3.1.5  软件安全框架

3.1.5 软件安全框架

软件安全框架（Software Security Framework，简称SSF）是Cigital和Fortify合作开发的一种安全框架模型。SSF的结构初步建立在SAMM的内容上，并进行了相关调整^[3]。SSF包括12类实践中的112种活动。

表3-2展示了SSF的结构，共4个领域12类实践。

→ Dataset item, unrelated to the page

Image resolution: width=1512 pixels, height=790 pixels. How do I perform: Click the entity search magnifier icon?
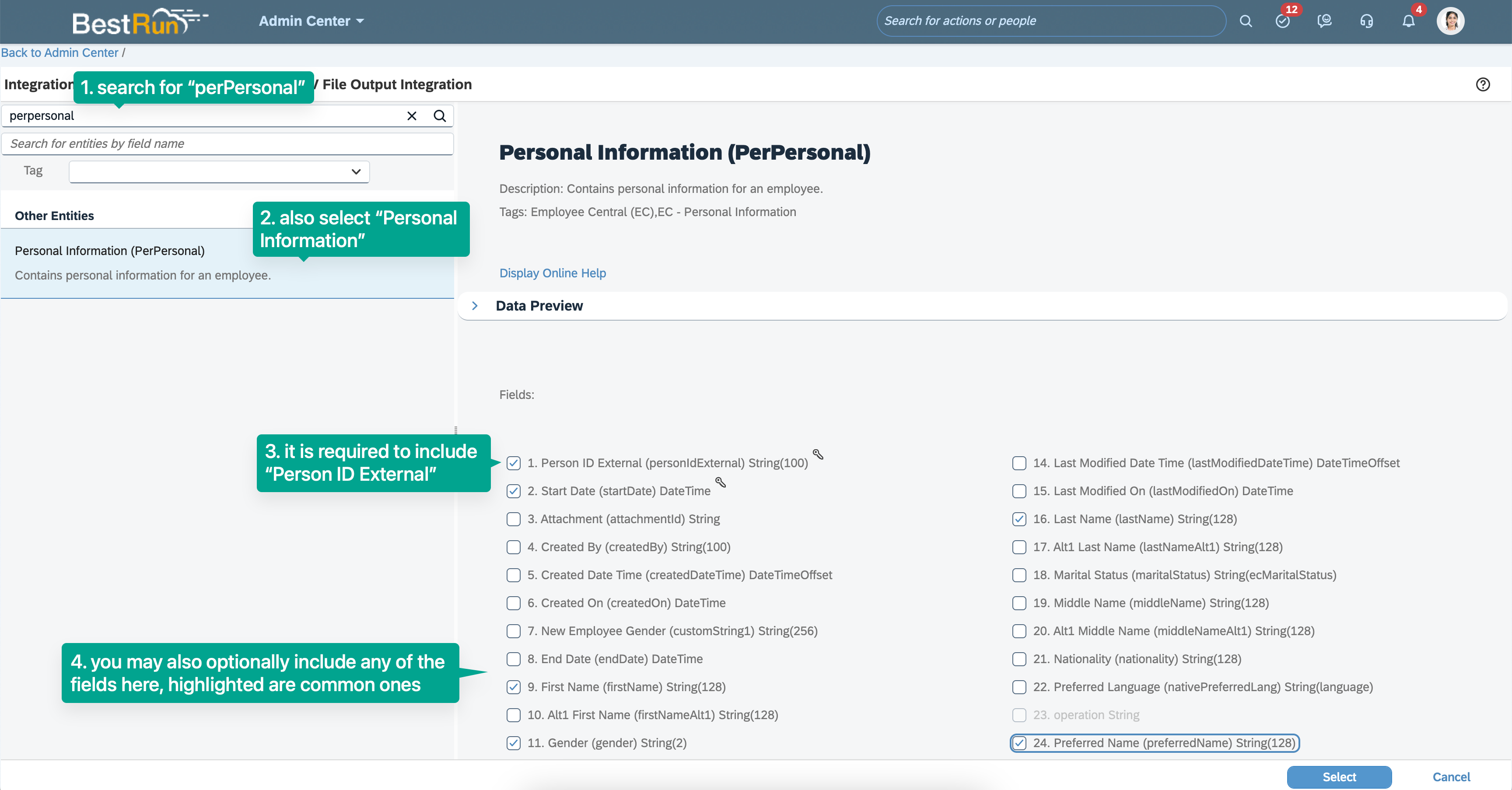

其中4个领域分别是：

（1）治理 协助组织管理和测量软件安全。

（2）智能 收集企业知识，用于进行整个组织的软件安全活动。

（3）SSDL接触点 与分析以及软件开发中加工品和过程的保证联系起来。

（4）部署 和网络安全与软件的维修机构有关联。

表3-2 软件安全框架SSF[3]

SSF的12类实践分别是：

（1）策略和度量 期望的透明度和结果问责制。

（2）攻击模型 建立和公司相关的个性化的攻击知识库，建立数据分类方法并识别可能的攻击者。

（3）架构分析 发现并纠正安全漏洞，分类风险并进行设计复审。

（4）渗透测试 发现并纠正安全漏洞，提供完整性检查以及内部/外部测试。

（5）履约与策略 提供对所有利益相关者以及软件开发生命周期活动的说明性的指导方针。

（6）安全特征与设计 创建对安全功能、架构和模式的个性化的、主动的指导方针知识。

（7）代码审计 检测并纠正安全漏洞，执行编码规范并同时使用自动和手动的复审。

（8）软件环境 通过使用软件行为监测和诊断等流程来进行授权的改变并发现未经授权的改变和行为的能力。

（9）培训 建立知识型团队来发现流程中的错误。

（10）标准和需求 创建给股东的说明性指导方针和软件安全决策的文档。

（11）安全测试 通过使用类似模糊测试的方法来检测并纠正安全漏洞，确保符合标准并复用经批准的安全功能。

（12）配置管理和漏洞管理 跟踪对软件的经授权的改变，并发现未经授权的改变，着重于对事件的响应。